Le groupe de travail qui s’est constitué en juin 2020 a permis de rassembler les attentes de diverses entités du cheval bleu. À la suite de cette exploration, le groupe a pu reformuler l’objectif du projet de lieu polyphonique : « Créer des lieux dans lesquels les diverses entités du cheval bleu proposent ensemble aux publics les plus divers des espaces ouverts d’expériences de relation avec les troubles psychiques ».

Il faut encore ajouter que ce projet de maison polyphonique, au-delà de la création de nouveaux espaces, rencontre aussi des objectifs de la perspective des processus internes du plan de développement stratégique.
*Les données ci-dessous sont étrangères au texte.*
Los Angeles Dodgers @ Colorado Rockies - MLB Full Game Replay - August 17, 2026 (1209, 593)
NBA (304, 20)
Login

Depuis plusieurs années, le développement des diverses initiatives, la structuration en entités distinctes, les contraintes liées aux agréments, aux normes d’encadrements ont produit, petit à petit, des spécialisations, des séparations, des distanciations qui n’étaient pas souhaitées. La logique qui nous anime est bien de proposer, tant aux travailleurs qu’aux membres, une circulation entre les expériences les plus diverses. Suite à la prise de conscience de cette évolution, une dynamique est à l’œuvre, au sein des Expériences du Cheval Bleu, pour s’émanciper de nos assignations.

Il est temps de fabriquer ensemble quelque chose qui nous amène à se frotter, s’accrocher, s’affronter et se raccrocher à ce qui résulte de ces turbulences.

 

La Brosserie

La très ancienne rue Gravioule reliait initialement la rue des Tanneurs et la place Sainte-Barbe au biez de la Gravioule (devenu la rue curtius après comblement), qui alimenta jusqu’à quatre moulins. La partie orientale de la rue qui rejoignait ce biez a été rebaptisée rue Joseph Vrindts au cours du XXe siècle[6].

L’ensemble de bâtiments des n°11 à 15 date approximativement de l’an 1800. Il s’agit d’une construction en brique de style néo-classique comprenant en façade, deux portes d’entrée et vingt baies vitrées rectangulaires avec encadrements en pierre de taille ainsi qu’une porte charretière qui mène à la cour intérieure d’une ancienne ferme en carré.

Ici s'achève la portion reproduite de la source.